Once there, Mankiewicz engaged in an extended, charming conversation about the movies of the golden 40s with Myrna Loy, who was a supporter of Eugene McCarthy and had been an activist liberal and brave opponent of the HUAC investigations in Hollywood. My personal opinion is that Mankiewicz was there to do damage control, because he, as the son of Herman (of “Citizen Kane” fame) Mankiewicz, knew how far those Red Scare memories, allegiances, and battle lines went. He wanted to be certain they didn’t skew election results off course. RFK did win New York and, California, but alas, we’ll never know what the end result would have been.

I return to Stephan Sills’ prophetic lyrics, “Hey listen, what’s that sound? Everybody look at what’s goin’ down.”  The song hovers in the air in this marvelously told and evocative book of a time when we had hope that things could be changed in America for the betterment of all. Reading it is to experience and/or re-experience the era when JFK and his brother Robert Francis Kennedy found their calling and voices, pulling people, like Sweet William, a working-class guy, aka Peace Corps volunteer, activist, and wonderful writer in their wake. It is also an important cautionary tale for us now of how things can fall apart.

I highly recommend this book.

Marnie Mueller (Ecuador 1963-65), is the daughter of political progressives who went to work in the FDR era Farm Security Camp for dislocated Dust Bowl farmers, featured at the end of Steinbeck’s The Grapes of Wrath, and who later worked in the Tule Lake Japanese American High Security camp during WWII, organizing, with the prisoners, a camp-wide member-operated consumer Co-operative system. Mueller is the author of three novels: Green FiresThe Climate of the Country, and My Mother’s Island, published by Curbstone Press, and currently in-print with Northwestern University Press. She is a winner of the Maria Thomas Prize for Fiction, an American Book Award, The New York Times New and Noteworthy in Paperback, and Barnes and Noble Discover Great New Writers, and the Marian Haley Beil Award for Best Book Review in 2020.


Leave a comment
  • Marnie, congratulations on another beautifully written, deep, insightful review.
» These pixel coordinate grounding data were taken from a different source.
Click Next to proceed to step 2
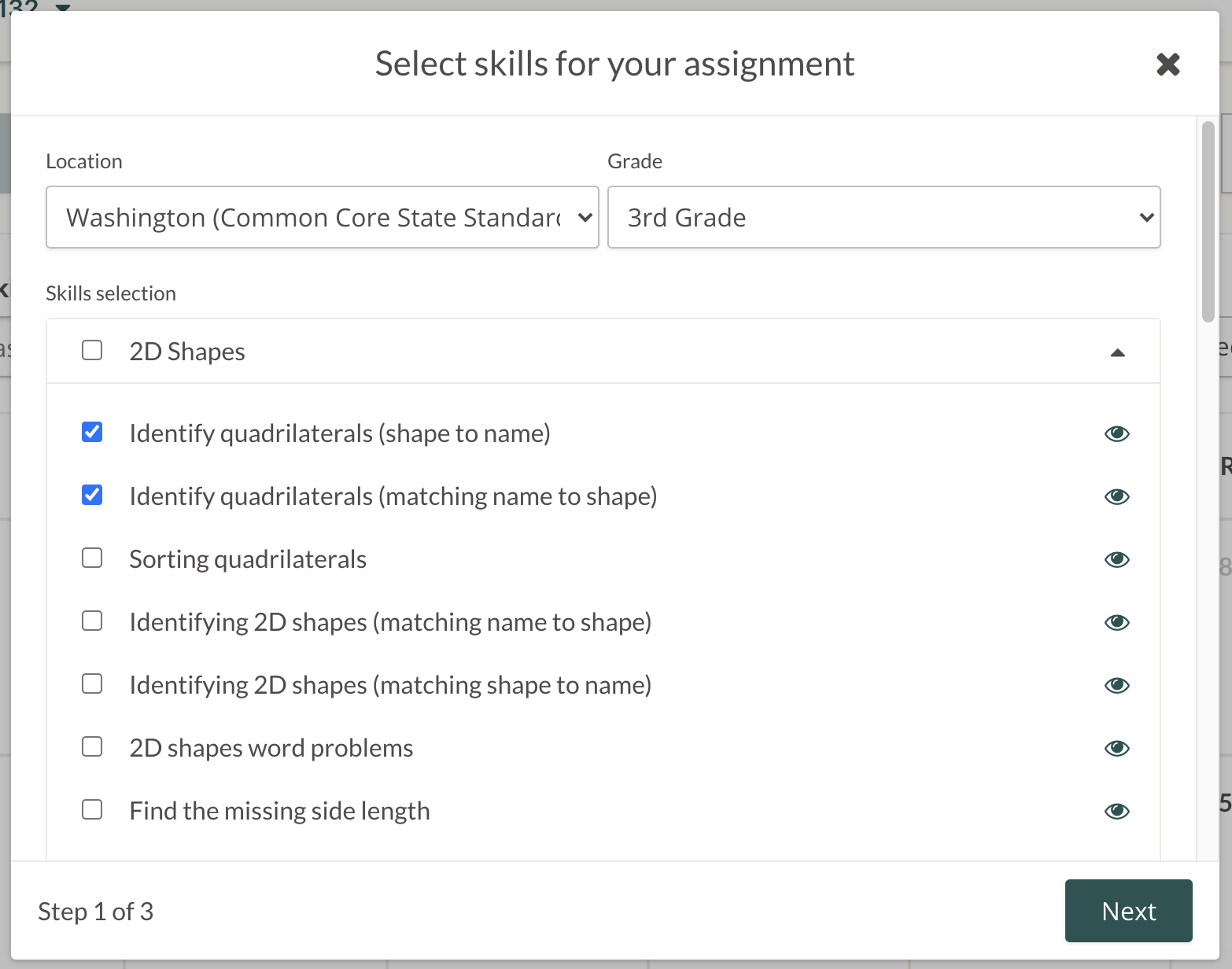 coord(1128,911)
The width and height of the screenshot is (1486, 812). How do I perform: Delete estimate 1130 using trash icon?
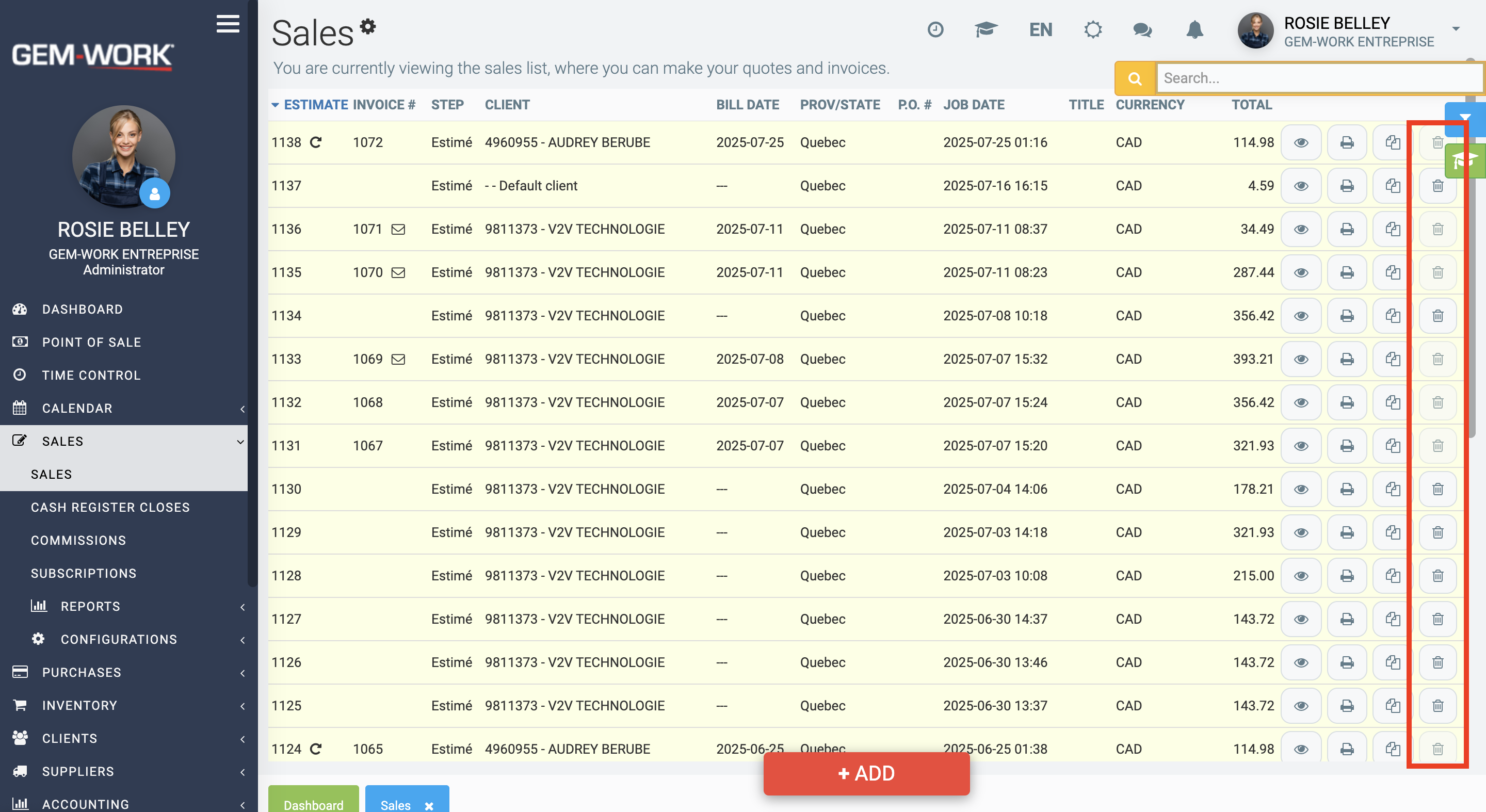pos(1437,489)
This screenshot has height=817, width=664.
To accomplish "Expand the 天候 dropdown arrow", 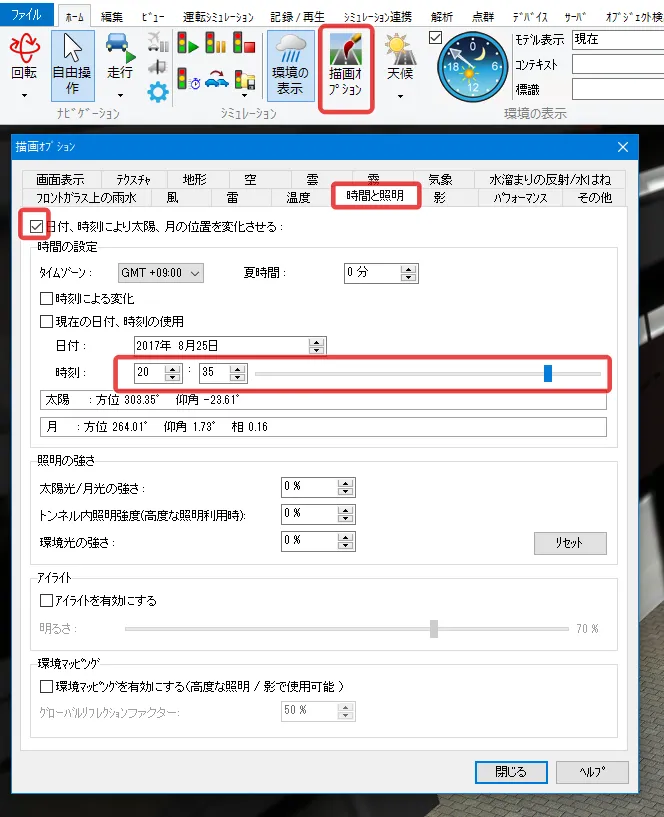I will click(400, 97).
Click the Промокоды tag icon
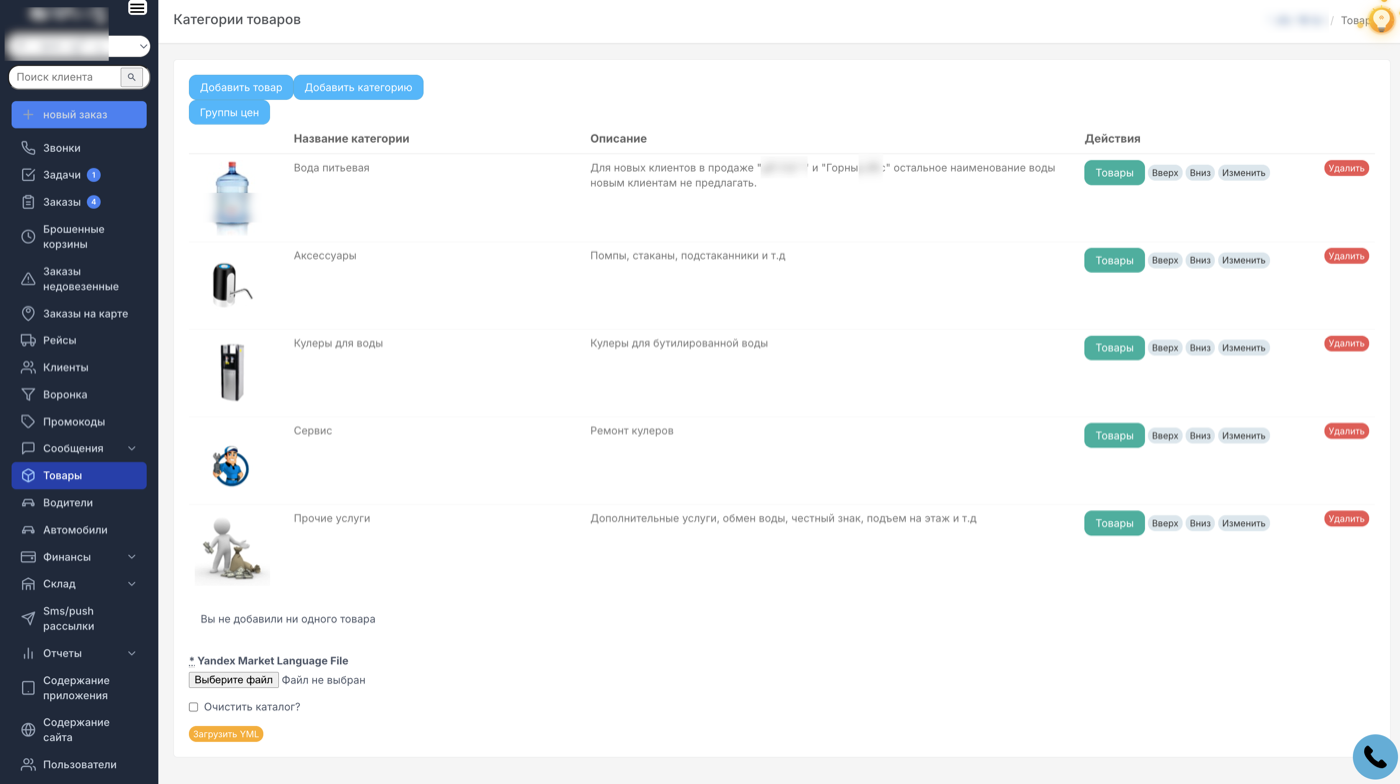 pos(28,422)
And congrats to Sweet William for your “highly recommended” book.

  • I agree, Marnie’s review are always beautifully written and I gain so much from them. I never liked Frank Mankiewicz. I thought he was a romantic idealist who was enamoured of the idea of a peaceful revoluntion in Perus and elsewhere in South America. That was incredibly naive. Because of the turmoil after the tragety of the Kennedy assassination, Mankiewicz ultimately left the Peace Corps staff. I wonder what might have happened if he remained working with community development in Latin America.

    It was really good to read Marnie’s description of how Peru had shaped Mankiewicz’s work in the RFK civil rights efforts. That makes sense.

    I wish there were a detailed history of what happened in Peace Corps Washington after the Kennedy tragedy and Shriver’s moving to run Johnson”s War on Poverty. I do not think Peace Corps ever really recovered.

    I worked on the 1972 McGovern campaign, as a volunteer and was heartbroken at the loss of McGovern/Shriver. I saw it as a repudiation of the Kennedy Legacy.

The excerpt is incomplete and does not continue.